The story of the first stage of labor is one of consistent contractions and an opening cervix and of lots of generalizations (we will do the best we can do with it). The cervix starts out long and hard kind of like your nose. Yes, go ahead. Feel your nose! …..I’ll wait for you to do that….. Then, in this particular story, the cervix begins to thin and be more like the inside of your lips puckered. Go ahead, I’ll wait, feel that too…….. You feel the tube? softer, eh? What does it feel like? It is now softening and opening and thinning out which is called effacement. And soon that same cervix feels like your lips at rest but also opening. It begins to get thinner and thinner. Paper thin. and then melts away like butter. But it doesn’t melt away because it comes back. As the cervix opens and dilates more and more, one goes from possibly 3 cm to 5 cm to 7 cm and then we begin to see what is left of the cervix. 1 cm left makes it a 9 cm cervix. See, numbers can assume everyone has a 10 cm cervix.

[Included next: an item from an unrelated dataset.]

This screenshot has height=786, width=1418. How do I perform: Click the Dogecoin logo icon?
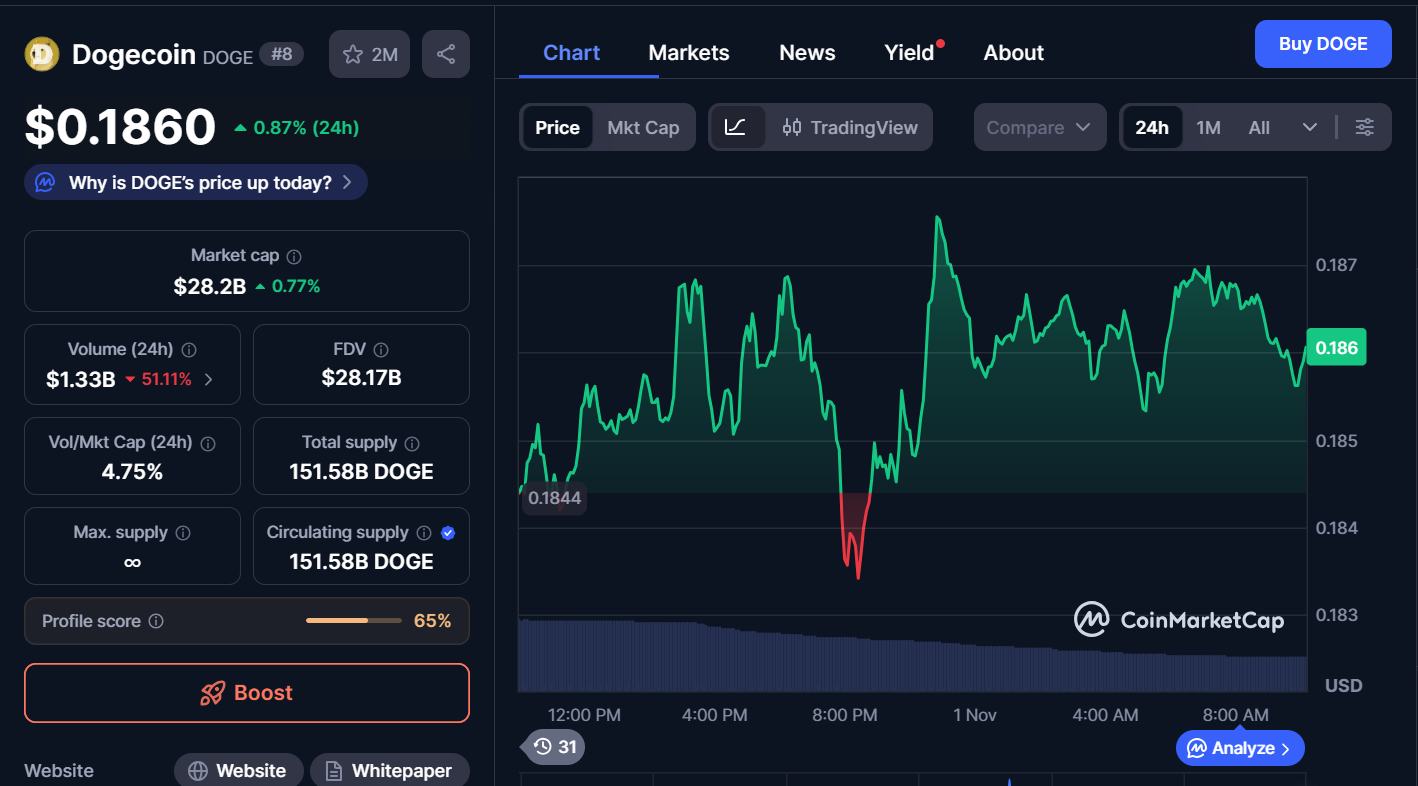pyautogui.click(x=42, y=54)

Some of you out there may be walking around with 13 cm cervixes and others 9! Once that cervix is gone, one could be said they are done with that first stage of labor.
When does one truly cross over from that first stage? How do you define that ending? If a tree falls in the forest and no one hears it, does it make a sound?
The first stage can also be divided into early labor, active labor, and transition. Early labor is when you live your life and you have this laboring thing happening on the side. Maybe you go to Thai food in early labor and you talk and eat and pause during the contractions, maybe you go to the beach to watch the waves roll into the shore. Suddenly there is a shift and the laboring thing is really the main focus and the eat, drink, pee, poo thing is on the side. If you weren’t already home (or wherever you are birthing), you go there. Soon there is a building of intensity and the contractions get longer and more intense. Yet transition is where one enters labor land and goes deep, deep, …… deeper within. The Fergusson Reflex influences the release of hormones as the baby comes down upon the cervix. Maybe the cervical capillaries begin to burst and little bits of blood or bloody show (a mixture of blood and mucous) appears. You sleep between the contractions and when they do come, your breathing begins to change before a possible jolt to wake. Changing position can be useful and intense.
But how does one know when they are done with this stage? Is it the catch in the voice that signals early 2nd stage? Is it when a provider tells them to push? Is it when they need to poop so badly and nothing comes out? Like all stages, it comes to an end. Somewhere. Somehow. Whether recorded or not.
And I need to be honest. Sometimes the first stage doesn’t look like this at all. There is a Spectrum of Ease for birth. Labors with a little bit of activity and then 5 strong contractions and the urge to push. Labors that last several days. Some of it prodromal with asymmetrical labor patterns that don’t find that traction or consistency or intensity but interrupts sleep. Maybe someone helps with balance, positioning, feeding them, and patience. Maybe someone helps with other tools including interventions to be able to move through this stage of labor. But whatever the case, that cervix in that first stage softens, thins, opens. This tale is based on that cervix.
The vaginal exam of the cervix is the assessment in an obstetrical model. But we can see and feel and hear birth as well. That cervix is connected to our nervous system and movements and anatomy. It is connected to the flow of the body and is in relationship with the uterus which is encasing this baby.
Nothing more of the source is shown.